- [Directive]
In the text about Daniel 3, what did Daniel tell Nebuchadnezzar the head of gold represented?

- [Document excerpt]

DUNCAN/The golden image

Posted

Please turn to Daniel 3:1-30. As we come to chapter 3 we begin to notice a certain repetition in the book of Daniel. Initially, we see that the people of God are faced with a crisis because of their faith. Then, having prayerfully and carefully followed the commands of the Lord, the people of God are delivered by the Lord and they are honored even by the civil rulers. In Daniel 3, God’s people are faced with another crisis. Specifically, they are faced with the question, “Will the image of God bow down to the image of man made by man?” As we consider the crisis that the people of God are facing in this passage, let us reflect on four important things. First, we observe an example of unchecked power. Secondly, we see an example of true love for the Lord and true faith in God. Thirdly, we observe that God draws near to His people in times of testing. Fourthly and finally, we see God’s faithfulness in delivering His people, and we see a picture of man’s hard-heartedness.    

I. Unchecked Power Running Spiritually Amuck. 

In verses 1-7, we see the tyranny and threat of King Nebuchadnezzar and his actions against the people of God. It is an ugly picture of unchecked power running spiritually amuck. In setting up this statue, Nebuchadnezzar seems to be enlarging upon one aspect of the dream that Daniel had interpreted for him in chapter 2. You may remember that Daniel had told Nebuchadnezzar that that head of gold represented him. Yet, Daniel had also bravely looked him in the eye and said, “Nebuchadnezzar, you’re the head of gold and you’re going to pass away and God's kingdom is going to be established.” Therefore, we see that Nebuchadnezzar is directly opposing the Lord God here by his crafting the statue. The people of God would have been very well aware of the first two commandments in which God has said, “You shall have no other gods before Me” and “You shall not make for yourself an idol. You shall not worship them or serve them.” When we read this passage, we immediately know that this scenario is going to set up a conflict with the people of God in Babylon because the people of God cannot compromise the first and the second commands.

- [Data extract]
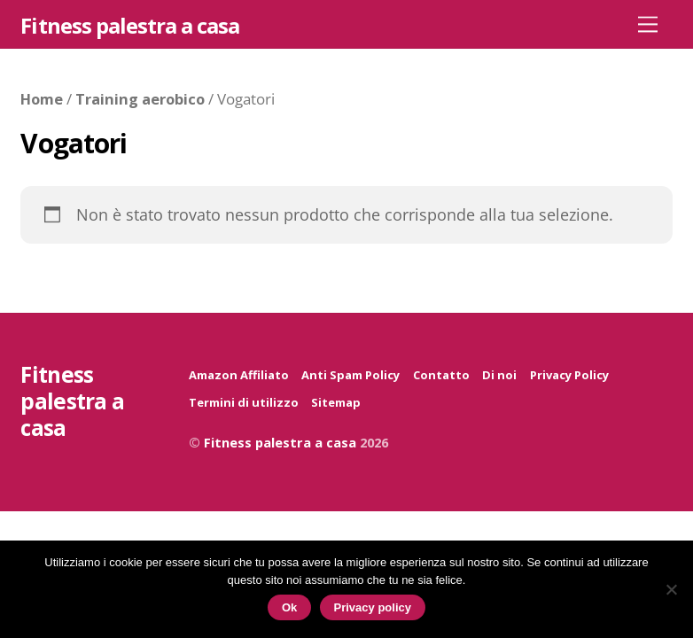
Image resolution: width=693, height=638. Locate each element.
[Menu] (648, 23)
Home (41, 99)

--

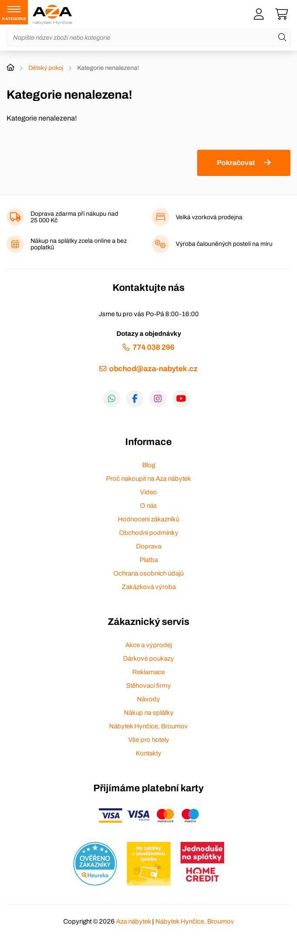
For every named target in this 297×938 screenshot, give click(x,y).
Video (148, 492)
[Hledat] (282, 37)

- [Output of the task]
It represented Nebuchadnezzar himself.